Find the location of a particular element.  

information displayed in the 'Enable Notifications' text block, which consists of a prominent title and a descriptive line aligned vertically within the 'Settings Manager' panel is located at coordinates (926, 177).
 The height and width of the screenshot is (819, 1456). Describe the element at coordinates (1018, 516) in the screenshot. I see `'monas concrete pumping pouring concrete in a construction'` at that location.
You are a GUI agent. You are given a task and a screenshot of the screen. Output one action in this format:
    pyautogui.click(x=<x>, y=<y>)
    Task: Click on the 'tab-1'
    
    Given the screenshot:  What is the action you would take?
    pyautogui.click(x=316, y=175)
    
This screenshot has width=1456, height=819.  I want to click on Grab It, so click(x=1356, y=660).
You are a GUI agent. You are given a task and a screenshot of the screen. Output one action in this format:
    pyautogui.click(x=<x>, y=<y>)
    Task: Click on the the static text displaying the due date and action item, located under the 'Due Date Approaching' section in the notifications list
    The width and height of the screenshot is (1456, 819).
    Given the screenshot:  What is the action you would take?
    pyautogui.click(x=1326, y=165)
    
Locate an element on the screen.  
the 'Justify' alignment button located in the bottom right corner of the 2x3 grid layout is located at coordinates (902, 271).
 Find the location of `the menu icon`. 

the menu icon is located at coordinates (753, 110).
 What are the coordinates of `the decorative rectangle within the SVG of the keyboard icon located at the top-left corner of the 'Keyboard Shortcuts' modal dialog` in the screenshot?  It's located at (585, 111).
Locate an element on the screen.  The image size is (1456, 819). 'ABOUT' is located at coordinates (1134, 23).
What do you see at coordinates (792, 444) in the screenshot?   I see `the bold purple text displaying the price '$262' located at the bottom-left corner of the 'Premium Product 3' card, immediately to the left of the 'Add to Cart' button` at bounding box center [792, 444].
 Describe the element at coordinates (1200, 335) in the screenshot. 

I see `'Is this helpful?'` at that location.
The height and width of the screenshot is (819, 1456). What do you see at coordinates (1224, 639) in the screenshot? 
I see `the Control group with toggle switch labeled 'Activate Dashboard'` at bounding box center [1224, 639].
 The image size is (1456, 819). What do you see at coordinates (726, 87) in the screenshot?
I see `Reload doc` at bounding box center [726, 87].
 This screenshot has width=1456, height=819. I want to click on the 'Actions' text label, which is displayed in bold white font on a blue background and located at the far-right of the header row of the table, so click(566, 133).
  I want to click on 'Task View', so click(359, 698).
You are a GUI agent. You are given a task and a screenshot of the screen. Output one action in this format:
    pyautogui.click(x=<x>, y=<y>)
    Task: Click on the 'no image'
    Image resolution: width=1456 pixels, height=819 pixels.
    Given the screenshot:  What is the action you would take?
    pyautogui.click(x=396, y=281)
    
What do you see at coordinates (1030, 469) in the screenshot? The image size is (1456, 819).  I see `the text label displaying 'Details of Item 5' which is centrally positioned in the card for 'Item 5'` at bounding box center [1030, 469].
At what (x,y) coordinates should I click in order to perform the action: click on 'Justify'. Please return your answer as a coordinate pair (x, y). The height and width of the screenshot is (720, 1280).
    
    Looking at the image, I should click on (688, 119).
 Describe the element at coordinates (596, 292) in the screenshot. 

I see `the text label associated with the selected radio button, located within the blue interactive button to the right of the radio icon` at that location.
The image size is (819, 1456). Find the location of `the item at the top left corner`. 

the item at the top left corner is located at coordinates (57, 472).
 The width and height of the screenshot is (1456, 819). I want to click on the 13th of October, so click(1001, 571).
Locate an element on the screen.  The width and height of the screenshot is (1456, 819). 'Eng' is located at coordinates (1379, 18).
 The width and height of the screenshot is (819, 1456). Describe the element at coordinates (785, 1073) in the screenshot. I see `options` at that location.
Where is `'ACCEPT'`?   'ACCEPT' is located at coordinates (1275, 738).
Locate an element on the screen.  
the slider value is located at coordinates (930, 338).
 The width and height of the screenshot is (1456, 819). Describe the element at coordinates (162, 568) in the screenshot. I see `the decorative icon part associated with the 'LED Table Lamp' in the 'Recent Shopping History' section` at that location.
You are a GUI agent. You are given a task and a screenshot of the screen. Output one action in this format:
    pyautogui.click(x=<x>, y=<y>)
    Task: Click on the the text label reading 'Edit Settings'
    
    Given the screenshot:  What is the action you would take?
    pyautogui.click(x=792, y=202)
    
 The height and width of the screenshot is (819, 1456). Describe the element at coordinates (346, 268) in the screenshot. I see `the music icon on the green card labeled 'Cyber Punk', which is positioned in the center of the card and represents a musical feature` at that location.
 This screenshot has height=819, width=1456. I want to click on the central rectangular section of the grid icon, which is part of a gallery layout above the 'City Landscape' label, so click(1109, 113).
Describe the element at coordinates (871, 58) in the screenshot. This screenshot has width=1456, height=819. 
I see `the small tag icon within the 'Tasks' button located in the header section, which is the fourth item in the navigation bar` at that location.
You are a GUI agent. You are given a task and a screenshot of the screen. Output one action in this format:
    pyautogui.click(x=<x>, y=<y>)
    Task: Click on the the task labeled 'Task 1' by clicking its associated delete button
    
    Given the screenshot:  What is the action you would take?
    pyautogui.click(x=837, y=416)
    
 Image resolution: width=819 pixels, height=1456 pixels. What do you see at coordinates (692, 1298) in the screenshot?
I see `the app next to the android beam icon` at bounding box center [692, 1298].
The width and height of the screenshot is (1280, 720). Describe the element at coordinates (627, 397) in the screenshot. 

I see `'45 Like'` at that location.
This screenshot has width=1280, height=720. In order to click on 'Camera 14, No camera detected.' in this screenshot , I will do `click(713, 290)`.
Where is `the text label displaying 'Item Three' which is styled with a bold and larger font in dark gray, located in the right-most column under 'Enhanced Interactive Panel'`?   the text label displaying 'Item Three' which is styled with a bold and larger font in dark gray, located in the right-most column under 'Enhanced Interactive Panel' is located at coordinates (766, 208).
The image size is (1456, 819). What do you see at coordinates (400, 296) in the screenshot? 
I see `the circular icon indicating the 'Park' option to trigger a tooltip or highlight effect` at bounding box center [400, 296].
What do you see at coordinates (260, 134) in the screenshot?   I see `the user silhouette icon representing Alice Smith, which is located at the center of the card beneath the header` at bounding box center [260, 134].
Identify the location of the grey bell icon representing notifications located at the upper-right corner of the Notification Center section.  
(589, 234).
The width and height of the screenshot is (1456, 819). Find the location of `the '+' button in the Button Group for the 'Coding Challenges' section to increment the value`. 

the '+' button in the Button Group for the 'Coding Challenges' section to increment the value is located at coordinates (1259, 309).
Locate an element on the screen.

================

= Problem =
Pull out every line of the data above that contains the string "representing".

= The completed task =
What do you see at coordinates (260, 134) in the screenshot?   I see `the user silhouette icon representing Alice Smith, which is located at the center of the card beneath the header` at bounding box center [260, 134].
Identify the location of the grey bell icon representing notifications located at the upper-right corner of the Notification Center section.  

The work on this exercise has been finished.